Reproduce every record exactly as written.

Task inputs ::
====

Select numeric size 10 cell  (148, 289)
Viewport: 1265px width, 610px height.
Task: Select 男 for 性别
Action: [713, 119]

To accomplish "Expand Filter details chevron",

====

Exercise result ::
Select numeric size 10 cell  (148, 289)
Viewport: 1265px width, 610px height.
Task: Select 男 for 性别
Action: [713, 119]

To accomplish "Expand Filter details chevron",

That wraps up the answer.